# Atribute in Console ausgeben



## Blackmore (19. Jul 2007)

Hallo,

ich habe folgenden Code geschrieben um eine XML Datei in der Konsole auszugeben.


```
import java.io.File;

import javax.xml.parsers.DocumentBuilder;
import javax.xml.parsers.DocumentBuilderFactory;

import org.w3c.dom.Document;
import org.w3c.dom.Element;

public class TiereAusgeben
{

	public static void main(String[] args)
	{

		Element root = null;

		Document doc = null;
		DocumentBuilderFactory factory = DocumentBuilderFactory.newInstance();
		DocumentBuilder builder = null;

		File xmlFile = new File("tiere.xml");

		try
		{
			builder = factory.newDocumentBuilder();

			doc = builder.parse(xmlFile.getAbsolutePath());

			root = (Element) doc.getDocumentElement();

			System.out.println(root.toString());
		}
		catch (Exception e)
		{

		}

	}

}
```

In der Console steht nun:




```
<tiere>
 <tier art="hund" />
 <tier art="katze" />
 <tier art="fisch" />
</tiere>
```

wie kann ich den auf die Attribute zugreifen und mir nur hund, katze, fisch ausgeben lassen?


----------



## SlaterB (19. Jul 2007)

deine Frage nach fertigen Lösungen ist an sich nicht zu beanstanden,
aber ich möchte zumindest darauf hinweisen, dass man sowas normalerweise aus Tutorials/ Beispielen lernt 

http://www.brics.dk/~amoeller/XML/programming/domexample.html

http://www.google.de/search?hl=de&q=java+org+w3c+dom+tutorial&meta=


----------



## Blackmore (19. Jul 2007)

Man kann alles irgendwie durch Tutoriels/Beispiele lernen.

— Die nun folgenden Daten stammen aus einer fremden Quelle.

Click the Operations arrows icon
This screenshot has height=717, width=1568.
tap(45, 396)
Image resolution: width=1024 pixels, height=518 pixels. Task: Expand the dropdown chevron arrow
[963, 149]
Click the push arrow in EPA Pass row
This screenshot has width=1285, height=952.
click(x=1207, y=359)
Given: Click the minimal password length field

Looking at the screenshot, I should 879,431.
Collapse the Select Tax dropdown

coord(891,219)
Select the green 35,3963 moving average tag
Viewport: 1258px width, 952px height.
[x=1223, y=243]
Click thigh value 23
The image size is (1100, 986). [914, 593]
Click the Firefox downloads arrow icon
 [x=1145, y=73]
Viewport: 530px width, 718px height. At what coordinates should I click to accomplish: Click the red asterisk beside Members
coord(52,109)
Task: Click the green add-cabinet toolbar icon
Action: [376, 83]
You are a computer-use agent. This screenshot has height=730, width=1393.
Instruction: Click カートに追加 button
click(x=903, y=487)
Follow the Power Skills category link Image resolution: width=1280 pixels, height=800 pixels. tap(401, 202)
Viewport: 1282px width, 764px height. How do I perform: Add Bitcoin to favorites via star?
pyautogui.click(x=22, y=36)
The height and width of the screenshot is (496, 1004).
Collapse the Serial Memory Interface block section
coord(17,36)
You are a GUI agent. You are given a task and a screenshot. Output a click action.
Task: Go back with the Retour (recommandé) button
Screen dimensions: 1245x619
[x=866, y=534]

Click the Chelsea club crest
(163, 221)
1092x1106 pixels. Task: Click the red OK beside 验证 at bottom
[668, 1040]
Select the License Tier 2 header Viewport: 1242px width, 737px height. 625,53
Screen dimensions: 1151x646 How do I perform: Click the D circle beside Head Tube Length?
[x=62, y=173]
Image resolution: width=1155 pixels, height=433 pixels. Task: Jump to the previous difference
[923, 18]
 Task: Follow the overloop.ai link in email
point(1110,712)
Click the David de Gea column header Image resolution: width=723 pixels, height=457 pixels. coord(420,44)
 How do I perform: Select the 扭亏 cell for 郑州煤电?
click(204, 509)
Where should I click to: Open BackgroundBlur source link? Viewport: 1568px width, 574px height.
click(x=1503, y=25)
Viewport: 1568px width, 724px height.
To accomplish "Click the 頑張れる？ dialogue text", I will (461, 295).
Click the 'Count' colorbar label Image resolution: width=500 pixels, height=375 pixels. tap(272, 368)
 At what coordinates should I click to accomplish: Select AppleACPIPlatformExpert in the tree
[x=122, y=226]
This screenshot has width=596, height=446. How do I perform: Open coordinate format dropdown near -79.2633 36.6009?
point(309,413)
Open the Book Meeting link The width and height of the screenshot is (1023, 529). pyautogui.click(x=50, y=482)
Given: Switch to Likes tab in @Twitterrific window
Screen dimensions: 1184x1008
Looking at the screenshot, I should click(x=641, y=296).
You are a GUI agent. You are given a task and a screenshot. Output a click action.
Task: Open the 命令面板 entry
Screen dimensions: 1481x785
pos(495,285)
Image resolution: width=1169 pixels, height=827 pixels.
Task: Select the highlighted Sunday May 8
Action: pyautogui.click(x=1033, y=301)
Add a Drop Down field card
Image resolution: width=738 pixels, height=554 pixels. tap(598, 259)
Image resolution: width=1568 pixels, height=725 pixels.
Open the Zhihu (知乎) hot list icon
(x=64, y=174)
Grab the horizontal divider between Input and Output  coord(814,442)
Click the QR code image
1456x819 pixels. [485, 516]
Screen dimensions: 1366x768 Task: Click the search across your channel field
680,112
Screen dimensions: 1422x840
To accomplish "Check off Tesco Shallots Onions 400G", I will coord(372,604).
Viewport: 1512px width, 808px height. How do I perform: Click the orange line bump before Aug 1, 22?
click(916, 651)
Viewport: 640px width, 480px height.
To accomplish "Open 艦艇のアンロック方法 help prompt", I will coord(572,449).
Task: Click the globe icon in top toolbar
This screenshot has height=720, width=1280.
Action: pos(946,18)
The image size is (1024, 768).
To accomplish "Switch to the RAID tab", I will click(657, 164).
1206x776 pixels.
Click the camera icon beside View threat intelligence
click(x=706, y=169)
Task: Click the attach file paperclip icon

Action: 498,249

Habe vor kurzem noch mit VBA gearbeitet dort war das auch die ganze Zeit so.
Egal was ich gefragt habe... such bei google, hier ein tutoriel, da ein beispiel

Für was gibts eig Foren?

Nichts für ungut danke für den Link


----------



## SlaterB (19. Jul 2007)

zur Problemlösung, und vielleicht noch für elegante Tricks/ gedanklich Strukturierung (Erfahrung der anderen),
nicht als Programmierkurs


----------